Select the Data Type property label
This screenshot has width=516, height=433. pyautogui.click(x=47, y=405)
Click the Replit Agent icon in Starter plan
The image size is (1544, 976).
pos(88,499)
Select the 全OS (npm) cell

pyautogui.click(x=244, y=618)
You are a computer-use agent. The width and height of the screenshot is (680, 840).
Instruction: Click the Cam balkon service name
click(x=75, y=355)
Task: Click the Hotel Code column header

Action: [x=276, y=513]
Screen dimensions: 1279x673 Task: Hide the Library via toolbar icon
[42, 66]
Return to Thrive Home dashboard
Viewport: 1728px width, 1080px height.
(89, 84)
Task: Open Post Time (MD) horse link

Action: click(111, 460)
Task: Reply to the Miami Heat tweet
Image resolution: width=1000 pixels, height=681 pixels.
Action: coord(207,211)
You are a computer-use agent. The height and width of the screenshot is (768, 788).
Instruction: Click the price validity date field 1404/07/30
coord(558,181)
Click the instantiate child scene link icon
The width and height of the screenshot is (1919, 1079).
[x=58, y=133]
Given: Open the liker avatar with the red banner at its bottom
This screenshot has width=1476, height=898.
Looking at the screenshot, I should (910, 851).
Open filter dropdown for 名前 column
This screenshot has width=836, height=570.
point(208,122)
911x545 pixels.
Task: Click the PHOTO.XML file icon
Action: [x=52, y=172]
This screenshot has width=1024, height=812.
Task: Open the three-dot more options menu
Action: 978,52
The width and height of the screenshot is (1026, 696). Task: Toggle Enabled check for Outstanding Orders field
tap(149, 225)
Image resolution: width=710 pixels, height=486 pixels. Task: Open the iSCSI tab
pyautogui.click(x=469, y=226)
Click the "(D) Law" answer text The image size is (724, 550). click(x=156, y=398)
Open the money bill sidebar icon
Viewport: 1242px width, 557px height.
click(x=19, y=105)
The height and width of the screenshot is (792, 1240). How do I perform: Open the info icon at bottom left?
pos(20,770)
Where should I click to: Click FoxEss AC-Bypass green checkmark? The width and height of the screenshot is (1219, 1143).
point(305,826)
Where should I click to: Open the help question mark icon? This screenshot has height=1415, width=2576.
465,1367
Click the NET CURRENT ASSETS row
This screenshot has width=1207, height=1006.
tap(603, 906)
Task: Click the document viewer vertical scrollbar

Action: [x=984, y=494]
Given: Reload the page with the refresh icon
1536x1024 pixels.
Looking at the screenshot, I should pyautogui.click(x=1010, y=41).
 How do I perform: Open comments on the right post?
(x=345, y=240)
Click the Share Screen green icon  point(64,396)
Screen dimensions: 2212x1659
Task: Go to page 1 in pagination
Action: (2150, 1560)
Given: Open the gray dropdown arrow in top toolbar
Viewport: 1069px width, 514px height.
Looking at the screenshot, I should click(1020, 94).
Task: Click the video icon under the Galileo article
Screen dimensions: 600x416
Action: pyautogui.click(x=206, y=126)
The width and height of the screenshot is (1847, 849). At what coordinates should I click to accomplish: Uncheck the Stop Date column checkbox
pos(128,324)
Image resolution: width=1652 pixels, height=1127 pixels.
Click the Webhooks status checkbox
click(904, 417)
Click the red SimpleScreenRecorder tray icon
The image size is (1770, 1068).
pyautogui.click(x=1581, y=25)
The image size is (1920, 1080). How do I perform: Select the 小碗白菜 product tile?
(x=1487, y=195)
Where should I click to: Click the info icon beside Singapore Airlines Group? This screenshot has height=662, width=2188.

_REQUEST_
Reproduce all of the entries above verbatim, with no changes of any kind.

_EXERCISE ANSWER_
Select the Data Type property label
This screenshot has width=516, height=433. pyautogui.click(x=47, y=405)
Click the Replit Agent icon in Starter plan
The image size is (1544, 976).
pos(88,499)
Select the 全OS (npm) cell

pyautogui.click(x=244, y=618)
You are a computer-use agent. The width and height of the screenshot is (680, 840).
Instruction: Click the Cam balkon service name
click(x=75, y=355)
Task: Click the Hotel Code column header

Action: [x=276, y=513]
Screen dimensions: 1279x673 Task: Hide the Library via toolbar icon
[42, 66]
Return to Thrive Home dashboard
Viewport: 1728px width, 1080px height.
(89, 84)
Task: Open Post Time (MD) horse link

Action: click(111, 460)
Task: Reply to the Miami Heat tweet
Image resolution: width=1000 pixels, height=681 pixels.
Action: coord(207,211)
You are a computer-use agent. The height and width of the screenshot is (768, 788).
Instruction: Click the price validity date field 1404/07/30
coord(558,181)
Click the instantiate child scene link icon
The width and height of the screenshot is (1919, 1079).
[x=58, y=133]
Given: Open the liker avatar with the red banner at its bottom
This screenshot has width=1476, height=898.
Looking at the screenshot, I should (910, 851).
Open filter dropdown for 名前 column
This screenshot has width=836, height=570.
point(208,122)
911x545 pixels.
Task: Click the PHOTO.XML file icon
Action: [x=52, y=172]
This screenshot has width=1024, height=812.
Task: Open the three-dot more options menu
Action: 978,52
The width and height of the screenshot is (1026, 696). Task: Toggle Enabled check for Outstanding Orders field
tap(149, 225)
Image resolution: width=710 pixels, height=486 pixels. Task: Open the iSCSI tab
pyautogui.click(x=469, y=226)
Click the "(D) Law" answer text The image size is (724, 550). click(x=156, y=398)
Open the money bill sidebar icon
Viewport: 1242px width, 557px height.
click(x=19, y=105)
The height and width of the screenshot is (792, 1240). How do I perform: Open the info icon at bottom left?
pos(20,770)
Where should I click to: Click FoxEss AC-Bypass green checkmark? The width and height of the screenshot is (1219, 1143).
point(305,826)
Where should I click to: Open the help question mark icon? This screenshot has height=1415, width=2576.
465,1367
Click the NET CURRENT ASSETS row
This screenshot has width=1207, height=1006.
tap(603, 906)
Task: Click the document viewer vertical scrollbar

Action: [x=984, y=494]
Given: Reload the page with the refresh icon
1536x1024 pixels.
Looking at the screenshot, I should pyautogui.click(x=1010, y=41).
 How do I perform: Open comments on the right post?
(x=345, y=240)
Click the Share Screen green icon  point(64,396)
Screen dimensions: 2212x1659
Task: Go to page 1 in pagination
Action: (2150, 1560)
Given: Open the gray dropdown arrow in top toolbar
Viewport: 1069px width, 514px height.
Looking at the screenshot, I should click(1020, 94).
Task: Click the video icon under the Galileo article
Screen dimensions: 600x416
Action: pyautogui.click(x=206, y=126)
The width and height of the screenshot is (1847, 849). At what coordinates should I click to accomplish: Uncheck the Stop Date column checkbox
pos(128,324)
Image resolution: width=1652 pixels, height=1127 pixels.
Click the Webhooks status checkbox
click(904, 417)
Click the red SimpleScreenRecorder tray icon
The image size is (1770, 1068).
pyautogui.click(x=1581, y=25)
The image size is (1920, 1080). How do I perform: Select the 小碗白菜 product tile?
(x=1487, y=195)
Where should I click to: Click the info icon beside Singapore Airlines Group? This screenshot has height=662, width=2188.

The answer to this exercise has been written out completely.